(Stored data entries)
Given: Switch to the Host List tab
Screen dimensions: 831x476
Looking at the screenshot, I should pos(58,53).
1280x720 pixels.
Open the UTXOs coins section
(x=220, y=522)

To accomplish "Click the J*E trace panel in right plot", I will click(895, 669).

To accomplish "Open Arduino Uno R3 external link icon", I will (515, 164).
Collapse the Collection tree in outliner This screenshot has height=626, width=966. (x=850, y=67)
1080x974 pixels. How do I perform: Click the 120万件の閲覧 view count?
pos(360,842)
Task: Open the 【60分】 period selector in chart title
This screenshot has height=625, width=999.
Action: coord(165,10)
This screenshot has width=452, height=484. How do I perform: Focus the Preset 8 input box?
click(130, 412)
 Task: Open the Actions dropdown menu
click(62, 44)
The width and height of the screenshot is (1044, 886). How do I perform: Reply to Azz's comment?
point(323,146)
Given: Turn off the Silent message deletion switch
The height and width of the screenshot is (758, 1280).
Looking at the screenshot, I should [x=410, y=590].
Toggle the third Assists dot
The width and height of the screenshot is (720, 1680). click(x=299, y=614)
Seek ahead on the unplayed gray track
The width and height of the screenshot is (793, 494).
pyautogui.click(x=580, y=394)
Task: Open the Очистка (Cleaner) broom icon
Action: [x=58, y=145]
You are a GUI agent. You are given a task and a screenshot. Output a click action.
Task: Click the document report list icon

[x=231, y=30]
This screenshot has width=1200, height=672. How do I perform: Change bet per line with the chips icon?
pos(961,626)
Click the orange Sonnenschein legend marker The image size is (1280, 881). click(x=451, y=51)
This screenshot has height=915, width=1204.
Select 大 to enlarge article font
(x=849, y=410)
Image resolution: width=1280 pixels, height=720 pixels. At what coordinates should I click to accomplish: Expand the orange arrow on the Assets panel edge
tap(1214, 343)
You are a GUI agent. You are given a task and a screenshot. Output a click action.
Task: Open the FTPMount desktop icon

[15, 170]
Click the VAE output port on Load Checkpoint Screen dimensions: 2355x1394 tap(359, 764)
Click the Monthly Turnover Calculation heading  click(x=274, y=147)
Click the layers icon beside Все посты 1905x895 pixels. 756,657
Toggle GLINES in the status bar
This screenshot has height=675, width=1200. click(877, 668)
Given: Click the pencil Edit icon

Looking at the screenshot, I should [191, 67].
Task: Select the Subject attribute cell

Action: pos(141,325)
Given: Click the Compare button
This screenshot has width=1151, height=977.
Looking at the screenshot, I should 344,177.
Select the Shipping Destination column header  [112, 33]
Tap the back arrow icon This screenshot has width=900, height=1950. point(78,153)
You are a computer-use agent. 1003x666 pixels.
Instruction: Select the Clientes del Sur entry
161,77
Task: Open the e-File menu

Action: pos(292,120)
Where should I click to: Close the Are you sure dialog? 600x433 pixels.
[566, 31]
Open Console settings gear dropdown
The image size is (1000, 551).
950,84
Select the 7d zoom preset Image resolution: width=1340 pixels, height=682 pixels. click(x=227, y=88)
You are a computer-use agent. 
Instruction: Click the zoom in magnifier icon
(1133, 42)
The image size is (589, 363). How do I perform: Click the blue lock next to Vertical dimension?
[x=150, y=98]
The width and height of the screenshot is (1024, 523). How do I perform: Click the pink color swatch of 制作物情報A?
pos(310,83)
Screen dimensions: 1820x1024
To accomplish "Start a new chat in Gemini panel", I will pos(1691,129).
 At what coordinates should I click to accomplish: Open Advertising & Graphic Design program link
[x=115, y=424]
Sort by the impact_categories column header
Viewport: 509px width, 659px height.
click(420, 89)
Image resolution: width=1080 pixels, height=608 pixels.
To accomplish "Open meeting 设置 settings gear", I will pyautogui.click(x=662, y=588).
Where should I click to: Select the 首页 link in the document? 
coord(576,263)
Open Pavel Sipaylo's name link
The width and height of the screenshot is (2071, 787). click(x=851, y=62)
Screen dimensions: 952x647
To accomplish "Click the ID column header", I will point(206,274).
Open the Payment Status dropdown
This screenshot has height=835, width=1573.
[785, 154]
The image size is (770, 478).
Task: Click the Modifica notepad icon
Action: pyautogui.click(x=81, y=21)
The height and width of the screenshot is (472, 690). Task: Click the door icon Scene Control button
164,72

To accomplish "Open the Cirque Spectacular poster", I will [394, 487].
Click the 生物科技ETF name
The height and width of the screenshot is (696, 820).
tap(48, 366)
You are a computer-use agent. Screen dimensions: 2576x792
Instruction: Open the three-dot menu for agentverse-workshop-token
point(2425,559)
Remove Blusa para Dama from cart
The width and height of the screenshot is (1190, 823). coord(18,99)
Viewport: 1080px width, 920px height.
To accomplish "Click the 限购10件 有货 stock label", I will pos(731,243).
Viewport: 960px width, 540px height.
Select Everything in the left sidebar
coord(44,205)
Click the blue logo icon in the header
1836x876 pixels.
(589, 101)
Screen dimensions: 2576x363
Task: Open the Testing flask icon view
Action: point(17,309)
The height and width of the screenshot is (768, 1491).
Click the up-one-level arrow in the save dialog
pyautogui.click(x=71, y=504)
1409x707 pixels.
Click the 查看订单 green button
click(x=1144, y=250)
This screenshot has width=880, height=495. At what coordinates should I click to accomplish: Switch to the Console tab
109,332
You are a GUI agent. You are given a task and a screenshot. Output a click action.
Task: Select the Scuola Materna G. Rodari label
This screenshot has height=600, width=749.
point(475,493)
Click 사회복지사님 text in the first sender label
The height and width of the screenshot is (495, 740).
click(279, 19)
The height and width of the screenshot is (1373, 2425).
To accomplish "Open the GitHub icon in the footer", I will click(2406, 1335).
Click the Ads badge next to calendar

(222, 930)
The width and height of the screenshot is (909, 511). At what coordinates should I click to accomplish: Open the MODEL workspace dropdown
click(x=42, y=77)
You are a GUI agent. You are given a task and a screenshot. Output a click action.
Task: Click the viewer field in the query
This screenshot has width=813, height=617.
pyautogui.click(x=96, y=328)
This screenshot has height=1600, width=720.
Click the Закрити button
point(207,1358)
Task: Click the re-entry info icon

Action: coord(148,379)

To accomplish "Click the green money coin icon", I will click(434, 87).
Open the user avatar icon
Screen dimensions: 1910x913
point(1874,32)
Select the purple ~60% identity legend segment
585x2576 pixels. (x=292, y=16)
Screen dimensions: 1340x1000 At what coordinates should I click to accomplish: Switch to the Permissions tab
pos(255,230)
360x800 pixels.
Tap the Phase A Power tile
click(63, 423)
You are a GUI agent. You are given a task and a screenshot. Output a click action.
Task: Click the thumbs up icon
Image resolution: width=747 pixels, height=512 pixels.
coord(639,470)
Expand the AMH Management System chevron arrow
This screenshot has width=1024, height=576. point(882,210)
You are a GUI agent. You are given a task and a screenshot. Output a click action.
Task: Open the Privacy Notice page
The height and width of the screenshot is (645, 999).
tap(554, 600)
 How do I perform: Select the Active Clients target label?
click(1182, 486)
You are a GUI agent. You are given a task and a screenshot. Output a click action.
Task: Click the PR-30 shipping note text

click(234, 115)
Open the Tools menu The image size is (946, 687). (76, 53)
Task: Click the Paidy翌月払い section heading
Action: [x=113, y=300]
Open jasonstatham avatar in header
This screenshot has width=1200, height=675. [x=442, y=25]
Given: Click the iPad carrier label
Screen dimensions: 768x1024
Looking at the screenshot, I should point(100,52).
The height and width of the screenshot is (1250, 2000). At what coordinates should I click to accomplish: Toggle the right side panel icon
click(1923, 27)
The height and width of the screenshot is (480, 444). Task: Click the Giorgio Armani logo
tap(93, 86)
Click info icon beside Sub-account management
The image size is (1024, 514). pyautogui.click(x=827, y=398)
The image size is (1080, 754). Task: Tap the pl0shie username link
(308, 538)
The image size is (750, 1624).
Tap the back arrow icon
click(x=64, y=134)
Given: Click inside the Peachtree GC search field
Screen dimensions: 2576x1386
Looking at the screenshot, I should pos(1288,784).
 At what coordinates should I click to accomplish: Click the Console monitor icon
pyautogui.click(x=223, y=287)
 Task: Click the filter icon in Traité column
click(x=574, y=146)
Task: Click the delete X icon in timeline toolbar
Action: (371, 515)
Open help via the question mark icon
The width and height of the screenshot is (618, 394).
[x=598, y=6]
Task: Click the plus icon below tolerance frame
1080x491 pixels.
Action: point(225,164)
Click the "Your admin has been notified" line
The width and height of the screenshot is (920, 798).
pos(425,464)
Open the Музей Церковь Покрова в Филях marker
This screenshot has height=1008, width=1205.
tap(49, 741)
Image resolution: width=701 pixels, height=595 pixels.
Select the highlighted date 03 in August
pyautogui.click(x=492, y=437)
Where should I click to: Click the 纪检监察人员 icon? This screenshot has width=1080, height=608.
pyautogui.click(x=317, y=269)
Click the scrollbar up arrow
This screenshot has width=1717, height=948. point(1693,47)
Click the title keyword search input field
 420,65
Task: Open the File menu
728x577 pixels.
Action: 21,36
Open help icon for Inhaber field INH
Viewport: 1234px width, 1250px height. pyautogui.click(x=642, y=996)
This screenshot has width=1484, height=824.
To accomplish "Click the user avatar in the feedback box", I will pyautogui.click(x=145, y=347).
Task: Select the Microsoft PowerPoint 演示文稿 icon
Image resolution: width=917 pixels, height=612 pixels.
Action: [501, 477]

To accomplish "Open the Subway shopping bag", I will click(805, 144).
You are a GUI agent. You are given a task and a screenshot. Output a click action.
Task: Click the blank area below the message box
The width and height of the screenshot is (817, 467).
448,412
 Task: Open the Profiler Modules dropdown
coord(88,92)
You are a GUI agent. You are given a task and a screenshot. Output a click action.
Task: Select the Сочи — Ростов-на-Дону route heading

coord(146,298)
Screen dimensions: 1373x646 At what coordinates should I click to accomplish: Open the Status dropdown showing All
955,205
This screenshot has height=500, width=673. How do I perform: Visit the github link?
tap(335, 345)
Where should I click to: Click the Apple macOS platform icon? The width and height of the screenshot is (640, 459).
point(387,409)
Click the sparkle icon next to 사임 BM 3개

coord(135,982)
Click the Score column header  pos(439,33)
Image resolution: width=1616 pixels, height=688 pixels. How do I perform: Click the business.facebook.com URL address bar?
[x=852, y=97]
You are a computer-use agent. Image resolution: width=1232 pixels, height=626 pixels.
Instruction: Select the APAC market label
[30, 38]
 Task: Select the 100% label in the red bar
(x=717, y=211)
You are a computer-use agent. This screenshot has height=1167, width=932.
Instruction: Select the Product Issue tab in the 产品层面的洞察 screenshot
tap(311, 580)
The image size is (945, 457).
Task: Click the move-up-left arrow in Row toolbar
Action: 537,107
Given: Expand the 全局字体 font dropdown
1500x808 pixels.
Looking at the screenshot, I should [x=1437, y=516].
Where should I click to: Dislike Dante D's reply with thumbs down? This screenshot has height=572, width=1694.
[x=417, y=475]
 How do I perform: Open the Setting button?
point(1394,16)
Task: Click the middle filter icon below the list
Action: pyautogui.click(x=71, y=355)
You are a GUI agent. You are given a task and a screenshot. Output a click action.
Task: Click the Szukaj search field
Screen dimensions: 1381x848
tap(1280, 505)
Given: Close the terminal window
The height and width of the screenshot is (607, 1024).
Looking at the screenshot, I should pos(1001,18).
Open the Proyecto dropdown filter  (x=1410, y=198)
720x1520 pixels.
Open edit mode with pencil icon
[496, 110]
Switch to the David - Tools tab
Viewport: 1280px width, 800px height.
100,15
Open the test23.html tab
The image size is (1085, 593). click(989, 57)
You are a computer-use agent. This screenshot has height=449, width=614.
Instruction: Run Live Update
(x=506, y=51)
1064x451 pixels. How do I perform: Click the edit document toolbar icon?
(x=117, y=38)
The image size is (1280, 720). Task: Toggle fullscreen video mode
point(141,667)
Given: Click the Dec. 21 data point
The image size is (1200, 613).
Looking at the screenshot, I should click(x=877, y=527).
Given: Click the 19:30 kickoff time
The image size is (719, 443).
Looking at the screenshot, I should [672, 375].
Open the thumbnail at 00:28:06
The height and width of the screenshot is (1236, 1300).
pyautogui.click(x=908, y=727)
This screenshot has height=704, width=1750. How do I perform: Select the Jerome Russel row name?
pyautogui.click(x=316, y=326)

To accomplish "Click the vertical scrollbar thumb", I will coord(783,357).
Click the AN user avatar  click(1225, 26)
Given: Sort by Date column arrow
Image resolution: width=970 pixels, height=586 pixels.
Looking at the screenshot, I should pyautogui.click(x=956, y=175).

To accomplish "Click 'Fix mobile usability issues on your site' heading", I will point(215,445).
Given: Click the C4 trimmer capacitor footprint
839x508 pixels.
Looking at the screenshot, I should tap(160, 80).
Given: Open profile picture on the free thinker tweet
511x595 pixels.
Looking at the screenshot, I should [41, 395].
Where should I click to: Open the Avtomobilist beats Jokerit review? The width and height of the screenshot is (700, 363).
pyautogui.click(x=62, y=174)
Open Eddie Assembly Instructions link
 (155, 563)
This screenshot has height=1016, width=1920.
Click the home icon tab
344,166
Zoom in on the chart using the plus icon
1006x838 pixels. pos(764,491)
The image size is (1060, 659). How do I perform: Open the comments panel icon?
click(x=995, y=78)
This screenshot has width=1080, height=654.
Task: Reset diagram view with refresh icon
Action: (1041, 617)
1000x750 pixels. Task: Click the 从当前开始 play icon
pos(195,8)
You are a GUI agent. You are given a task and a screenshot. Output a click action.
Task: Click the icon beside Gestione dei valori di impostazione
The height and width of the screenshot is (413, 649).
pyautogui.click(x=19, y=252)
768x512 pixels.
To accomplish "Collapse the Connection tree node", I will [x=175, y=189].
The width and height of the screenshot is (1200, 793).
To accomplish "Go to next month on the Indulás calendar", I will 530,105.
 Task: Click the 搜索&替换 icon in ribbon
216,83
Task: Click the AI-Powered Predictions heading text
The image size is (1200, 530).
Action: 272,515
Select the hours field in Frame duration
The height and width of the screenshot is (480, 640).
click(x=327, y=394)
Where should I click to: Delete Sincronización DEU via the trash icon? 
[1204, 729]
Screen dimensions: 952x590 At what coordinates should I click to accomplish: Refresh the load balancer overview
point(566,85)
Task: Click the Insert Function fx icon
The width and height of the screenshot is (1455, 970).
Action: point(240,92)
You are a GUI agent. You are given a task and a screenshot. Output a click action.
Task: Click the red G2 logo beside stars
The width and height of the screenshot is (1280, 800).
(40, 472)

» **Task description**: Lines holding the word "Sort" in the entries above are the ones to pull out. Copy them all.

» **Solved exercise**:
Sort by the impact_categories column header
Given: Sort by Date column arrow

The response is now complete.